Constatant qu’il était impossible de réveiller le Père Noël, Babeth décida de mener son enquête pour trouver le voleur… mais pour éviter d’effrayer les lutins, elle décida de se transformer en une colombe…
 
Déguisé en colombe, elle parvint à s’approcher des conseillers du Père Noël qui lui apprirent que le Père Noël ne pouvait pas être réveillé avant le 15 janvier, et ceci quoi qu’on puisse faire… en continuant son interrogatoire Babeth fut de plus en plus étonnée par ce qu’elle découvrait… en effet, de nombreux lutins affirmaient qu’il n’y avait pas eu de vol car le Père Noël, comme tous les ans, avait terminé sa tournée de Noël en distribuant les jouets pour les enfants de religion orthodoxe… mais comme Plix affirmait le contraire, Babeth décida d’en avoir le cœur net et parti en Russie vérifier si tous les enfants avaient eu leur cadeau de Noël…
 
C’est ainsi qu’elle vola de Moscou à Vladivostok, de St Peterbourg à Irkoutsk en passant par Tbilissi, Minsk et beaucoup d’autres villes et villages russes… où elle ne put que constater que tous les enfants avaient bien reçu leurs jouets de Noël… elle décida alors de vérifier en Grèce, en Pologne, en Bulgarie, en Serbie, et dans tous les pays où la religion orthodoxe est importante… et dans tous, elle fit le même constat : tous les enfants avaient bien eu leurs différents joujoux… alors pourquoi Plix affirmait-il qu’il y avait eu vol ???
 
Babeth décida donc d’aller à nouveau dans le royaume du Père Noël afin d’interroger Plix à nouveau et comprendre ainsi pourquoi il pensait que les enfants orthodoxes n’avaient pas reçu leurs jouets…
 
Elle retrouva Plix, seul, effondré de chagrin dans l’entrepôt dorénavant vide.

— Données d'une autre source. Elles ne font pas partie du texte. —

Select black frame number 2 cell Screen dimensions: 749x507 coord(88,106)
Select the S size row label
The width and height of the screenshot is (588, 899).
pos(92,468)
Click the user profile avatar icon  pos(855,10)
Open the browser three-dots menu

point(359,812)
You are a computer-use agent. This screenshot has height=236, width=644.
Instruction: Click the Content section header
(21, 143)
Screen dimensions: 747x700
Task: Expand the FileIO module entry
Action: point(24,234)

Plix pleurait toutes les larmes de son corps en s’accusant de négligence et affirmant que le Père Noël aurait bien raison de congédier un si mauvais lutin qui, après quelques jours de travail, n’avait pas été capable d’empêcher cet énorme vol qui allait causer bien des larmes à tous ces malheureux enfants qui allait être privé de jouets par sa seule et unique faute…
 
Babeth afin de pouvoir parler à Plix sans qu’il ne prit peur, décida de se transformer en bonne fée… elle commença par tenter de le consoler… Plix, à la vue d’une bonne fée, arrêta de pleurer. Alors Babeth lui demanda s’il savait quand était Noël pour les orthodoxes. Plix, après un long soupir, affirma qu’il était le même jour que pour tous les autres enfants : le 25 décembre ! Alors Babeth comprit soudainement : Plix ignorait que dans le calendrier julien le 25 décembre était en fait le 7 janvier ! Plix, ignorant que cet entrepôt était vidé tous les 7 janvier pensait qu’il avait été rempli à nouveau depuis le 25 décembre en attendant le prochain Noël !!!
 
Alors, pour consoler le lutin, Babeth décida de le transporter dans tous les pays de religion orthodoxe afin qu’il puisse constater son erreur. Et c’est ainsi que Plix apprit que le Noël orthodoxe avait lieu le 7 janvier et non le 25 décembre comme il le pensait.
A son retour, il put ainsi expliquer sa méprise à tous les journalistes et reporters du monde magique qui, débités, refusèrent d’en entendre plus avant de repartir dans leur royaume respectif.
 
Quant à Babeth, elle ne s’attarda pas plus longtemps et repartit chez elle où l’attendaient le méchant roi Brokmar et la très méchante reine Dragui qui étaient très furieux parce que des sorciers leur avaient montré le journal du royaume du Père Noël où l’on pouvait y voir une photo de la princesse royale : Babeth en première page !
 
Mais ceci est un autre épisode des Aventures de Babeth que vous connaitrez seulement si papa ou maman affirment que vous avez été gentils. En attendant, allez faire un gros bisou à papa, un gros bisou à maman et au dodo ! sinon vous ne serez pas en forme pour jouer demain !!!
 
Bisous,
@+
Sab

6 janvier 2013

Devenir Russe ou pas ?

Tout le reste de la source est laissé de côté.